Limnonectes nguyenorum

Scientific classification
- Domain: Eukaryota
- Kingdom: Animalia
- Phylum: Chordata
- Class: Amphibia
- Order: Anura
- Family: Dicroglossidae
- Genus: Limnonectes
- Species: L. nguyenorum
- Binomial name: Limnonectes nguyenorum McLeod, Kurlbaum, and Hoang, 2015

= Limnonectes nguyenorum =

- Authority: McLeod, Kurlbaum, and Hoang, 2015

Species of amphibian

Limnonectes nguyenorum is a species of fanged frog in the family Dicroglossidae. It is endemic to northern Vietnam and only known from the area of its type locality in Vi Xuyen District, northwestern Ha Giang Province, northern Vietnam. It is part of the Limnonectes kuhlii species complex.

==Description==
Limnonectes nguyenorum is a relatively small-sized species within the Limnonectes kuhlii group: in the type series consisting of two adult males and two adult females, the males measure about 44 mm and the females 37 and 43 mm in snout–vent length.
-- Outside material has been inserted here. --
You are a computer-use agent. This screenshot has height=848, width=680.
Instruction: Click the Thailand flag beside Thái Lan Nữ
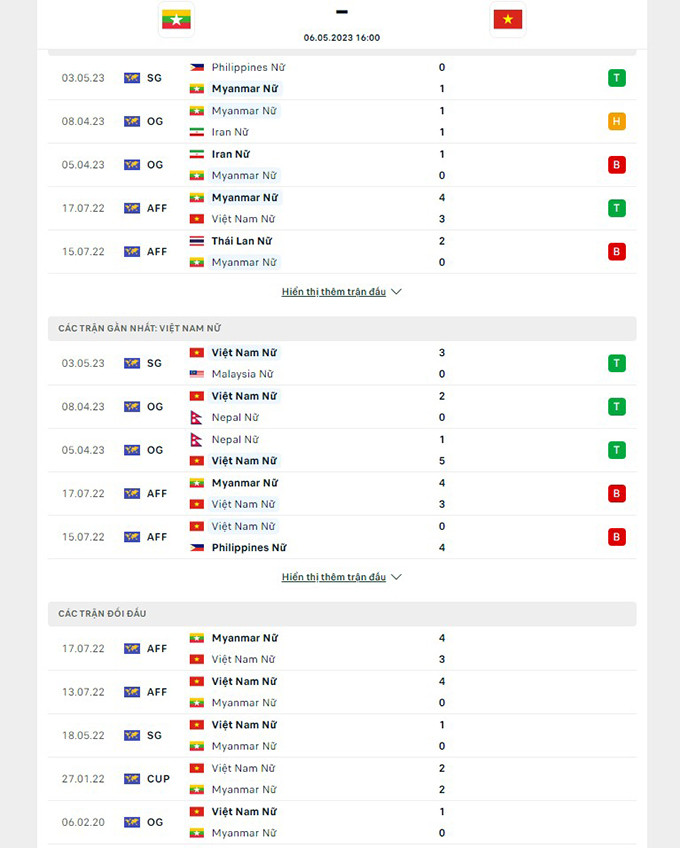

Males have fang-like odontoid processes on the lower jaw. The overall appearance is slender, with the head slightly enlarged. The tympanum is hidden and the supratympanic fold is indistinct. The finger and toe tips are rounded but not expanded into discs. The fingers have no webbing whereas the toes are fully webbed. Preserved specimens have light brown dorsum with some dark brown marking and blotches. A prominent white bar extends from the nares to the arm insertion. The upper lip has distinct white spots and dark brown bars. The throat is mottled and venter is immaculate.

==Habitat and conservation==
Limnonectes nguyenorum occurs along streams in submontane evergreen forests at elevations of about 600–900 m above sea level. It occurs in sympatry with Limnonectes bannaensis.

As of May 2018, this species has not been included the IUCN Red List of Threatened Species.